US President George W. Bush wants Uganda's journey out of the dark scourge of AIDS to serve as a model for his US$15 billion global initiative to contain the pandemic.
Bush was to meet yesteray with President Yoweri Museveni and tour an AIDS clinic in Uganda, the fourth stop on his five-nation tour of the region of the world most seriously affected by AIDS. His trip ends today in Nigeria.
Uganda is a model for stemming its once spiraling rate of HIV infection. It stands in sharp contrast to Botswana -- another stop on Bush's African journey -- which is struggling with the world's highest HIV infection rate.
Bush's five-year AIDS plan is modeled after a program in Uganda, which stresses abstinence, monogamy and condom use.
Bush spent several hours Thursday in Botswana where almost four of 10 adults carry the AIDS virus.
The country recently launched a public program to give free AIDS drugs and treatment to anyone who needs them, a first-of-its-kind effort in Africa.
"The people of this nation have the courage and the resolve to defeat this disease and you will have a partner in the US," Bush said to applause Thursday before lunch with Botswana's President Festus Mogae.
Uganda has managed to put the brakes on a rising HIV infection rate that had decimated the country in the 1980s and 1990s. About 1 million Ugandans are infected, out of a total population of 24 million.
A massive public education campaign helped drop the infection rate to about 5 percent. Condom use is widespread, the average age of first sexual contact has been raised and the average number of sexual partners has been reduced.

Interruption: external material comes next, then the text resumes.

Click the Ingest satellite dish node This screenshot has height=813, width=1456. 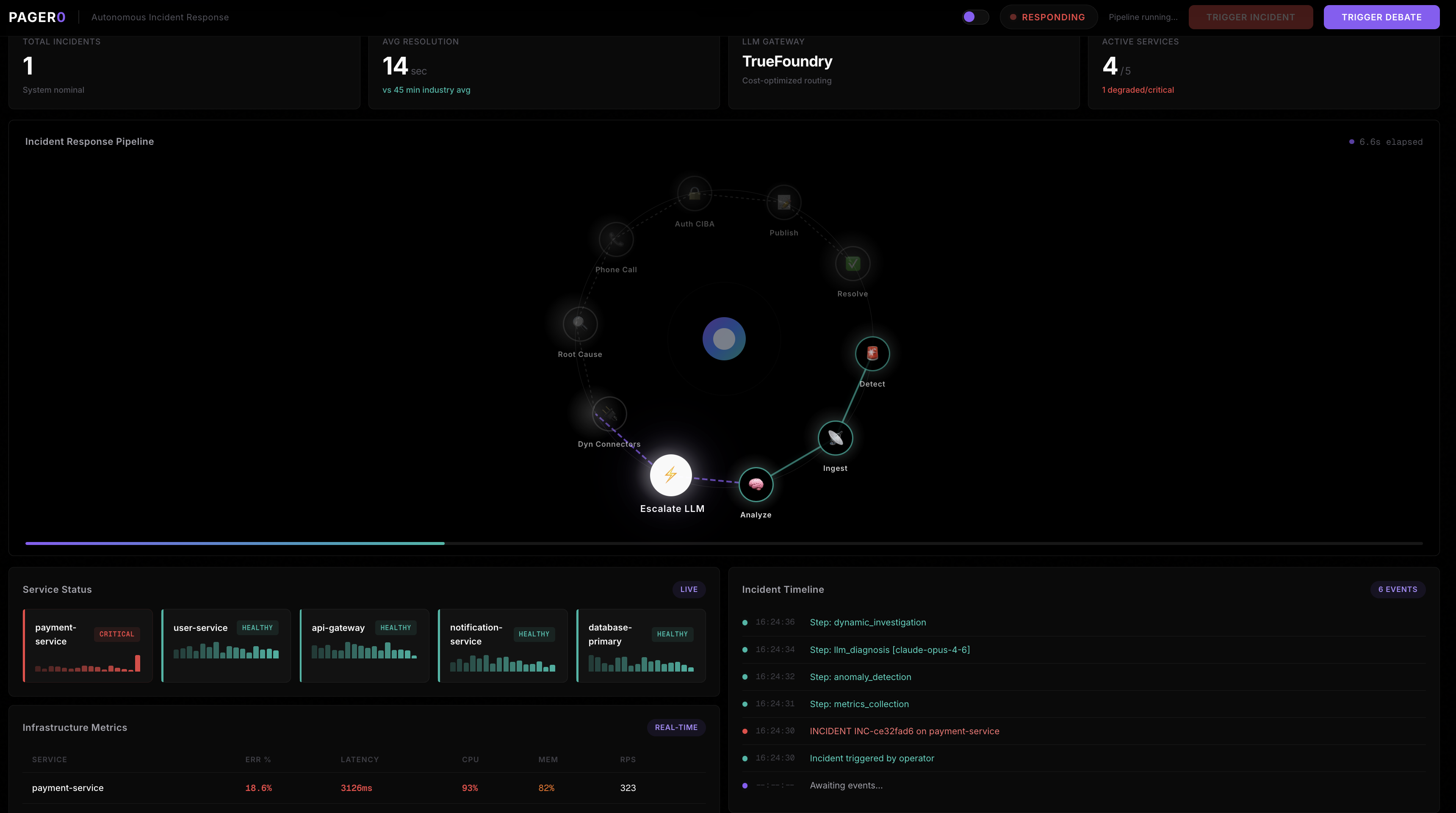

The government's latest awareness campaign promotes the ``A,B,C,D'' of HIV -- "abstain," change "behavior," use "condoms," or "die."
"We made it our highest priority to convince our people to return to their traditional values of chastity and faithfulness or, failing that, to use condoms," Museveni told drug company executives at a meeting in Washington last month.

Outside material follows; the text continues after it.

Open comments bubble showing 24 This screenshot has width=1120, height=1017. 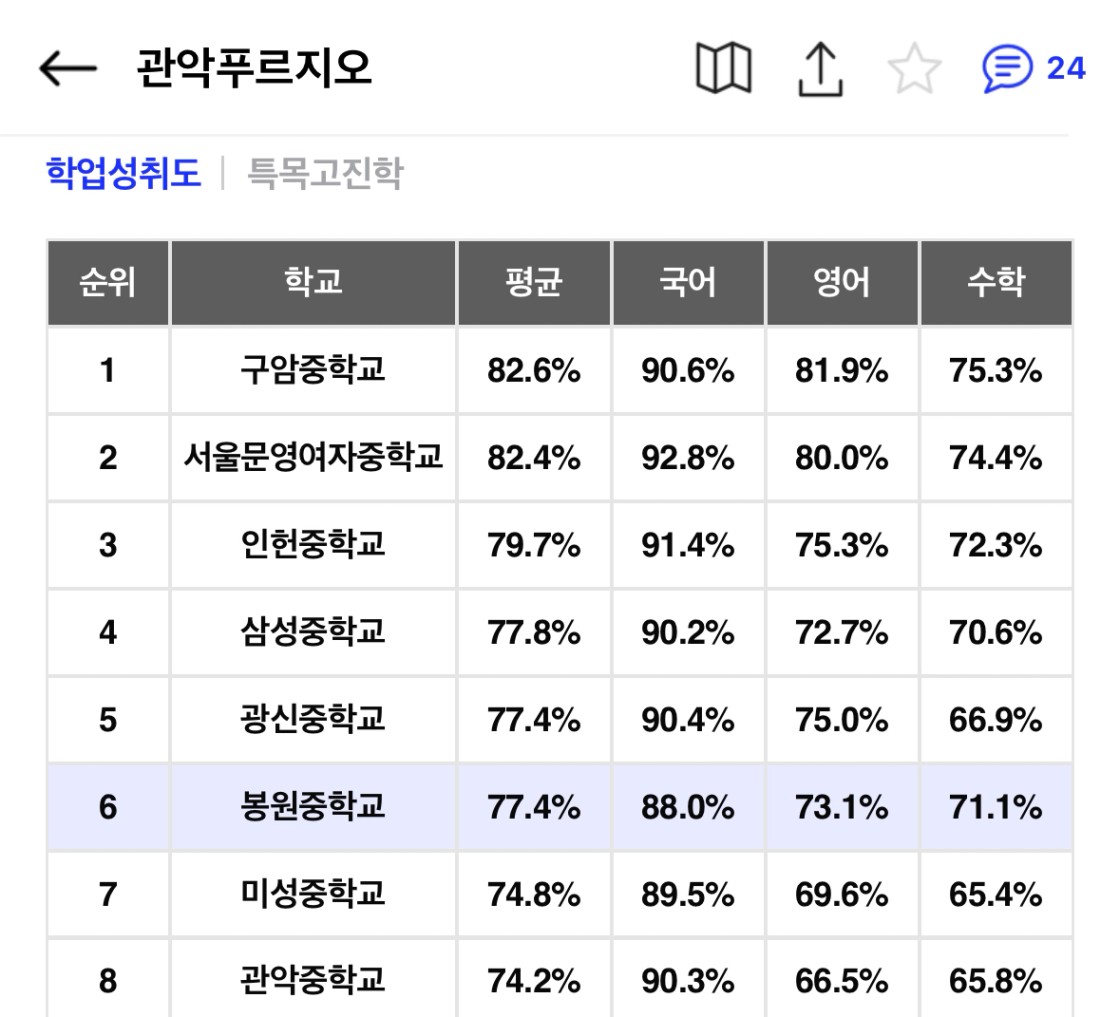[1034, 69]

"The alternative was decimation," he said.
Prevention is affordable but drugs to treat the infected are not. They cost about US$26 a month, while Uganda spends about US$3.50 on health care per citizen annually.
Bush's US$15 billion AIDS plan would target prevention and treatment assistance to a total of 14 hard-hit countries -- two in the Caribbean and a dozen in Africa.

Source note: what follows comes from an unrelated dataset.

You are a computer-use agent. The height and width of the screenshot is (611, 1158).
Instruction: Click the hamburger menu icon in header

In Washington on Thursday, a House panel has approved only two-thirds of the US$3 billion it had authorized for the first year of Bush's battle plan for global AIDS.
US Secretary of State Colin Powell told reporters in Pretoria on Thursday that the administration will be aggressive in making sure that whatever amounts of money Congress appropriates for Bush's AIDS proposal goes for "worthwhile programs that deal with education, deal with teaching young people to abstain, be faithful [and] use contraceptives."